** TASK PROMPT **
Give back exactly the lines that start at the one containing "You are a GUI" and run to the end of the material, leaving out the pictures.

** SOURCE MATERIAL **
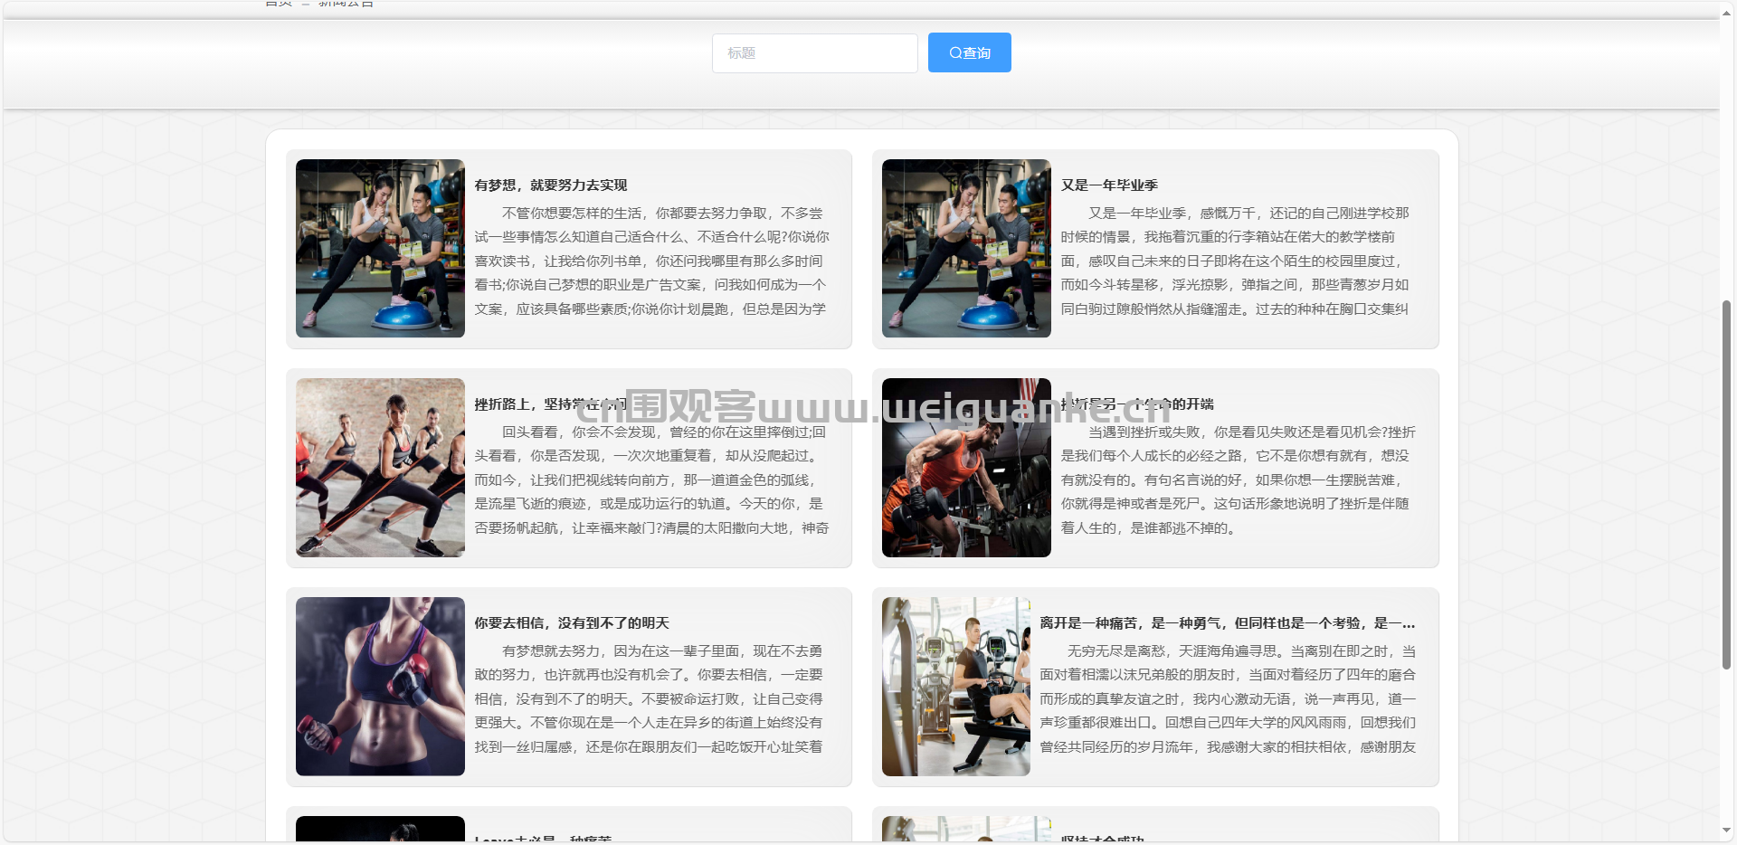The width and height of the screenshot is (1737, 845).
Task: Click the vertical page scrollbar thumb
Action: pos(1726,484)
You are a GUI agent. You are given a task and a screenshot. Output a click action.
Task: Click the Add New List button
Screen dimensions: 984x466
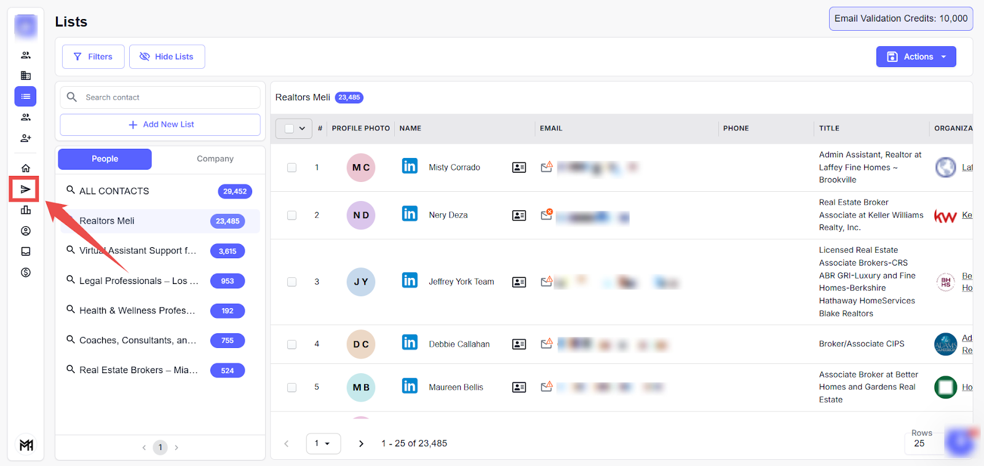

** TASK ANSWER **
You are a GUI agent. You are given a task and a screenshot. Output a click action.
Task: Click the Add New List button
Screen dimensions: 984x466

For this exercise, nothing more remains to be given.